### Task statement
Reproduce the records beginning with the line that contains "The width and height of the screenshot is (465, 351)." and continuing through the line that contains "coord(22,144)", with "checkbox" replaced by "check box" and all else unchanged. Omit the pictures from your answer.

### Data supplied
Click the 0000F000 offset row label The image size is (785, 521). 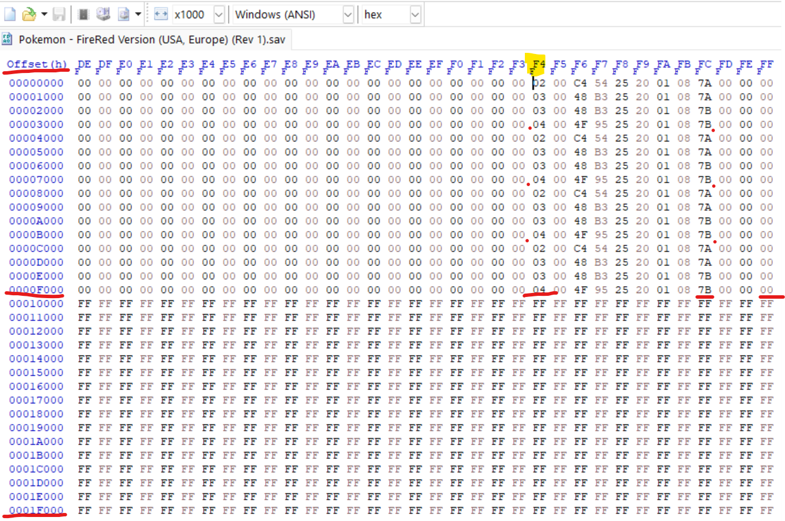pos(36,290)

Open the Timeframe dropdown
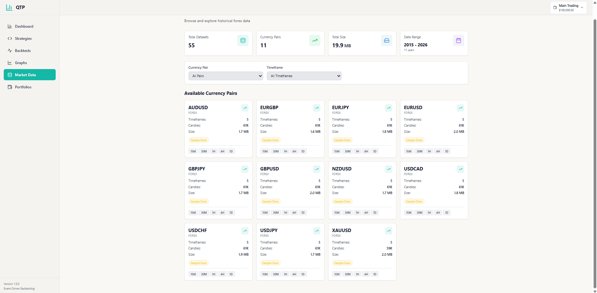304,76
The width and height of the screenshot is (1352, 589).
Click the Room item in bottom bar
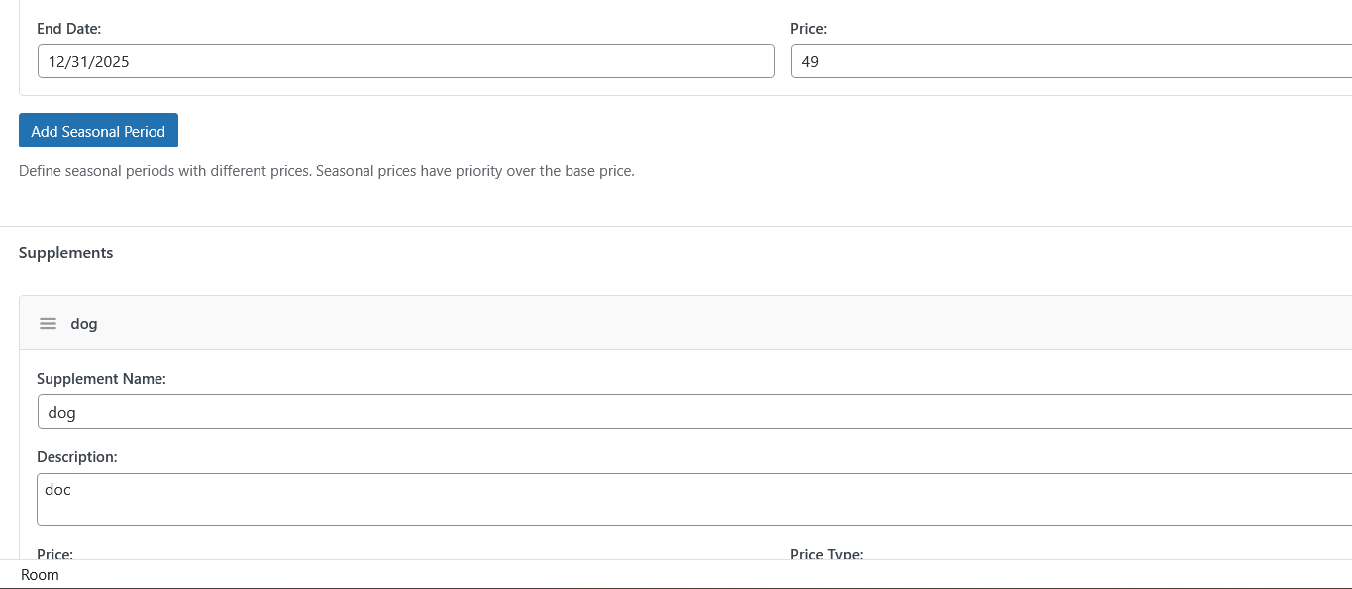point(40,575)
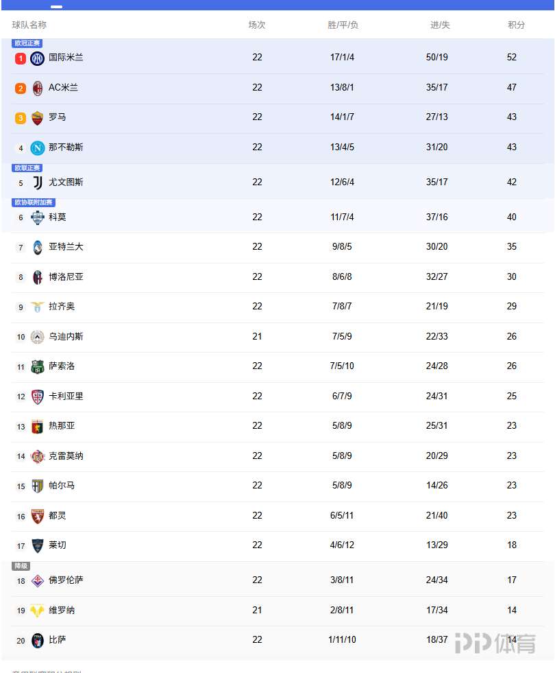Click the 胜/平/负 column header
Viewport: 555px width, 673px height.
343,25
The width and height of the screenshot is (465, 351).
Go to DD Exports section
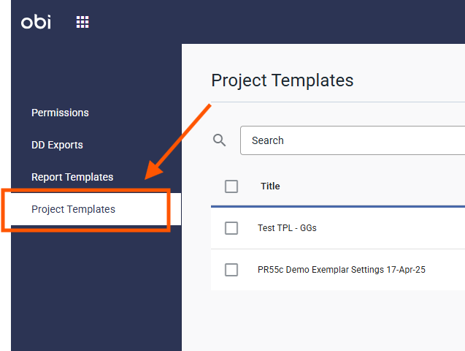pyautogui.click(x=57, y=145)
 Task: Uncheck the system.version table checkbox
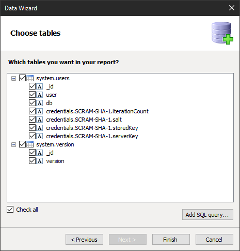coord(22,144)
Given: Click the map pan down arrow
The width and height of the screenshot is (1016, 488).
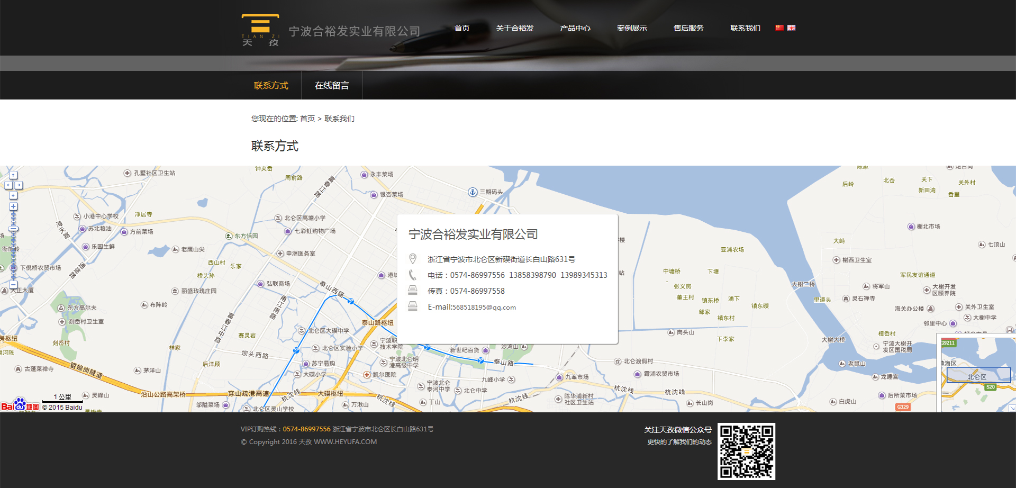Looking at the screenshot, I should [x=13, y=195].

### Worked answer
The width and height of the screenshot is (465, 351).
Go to DD Exports section
pyautogui.click(x=57, y=145)
 Task: Uncheck the system.version table check box
coord(22,144)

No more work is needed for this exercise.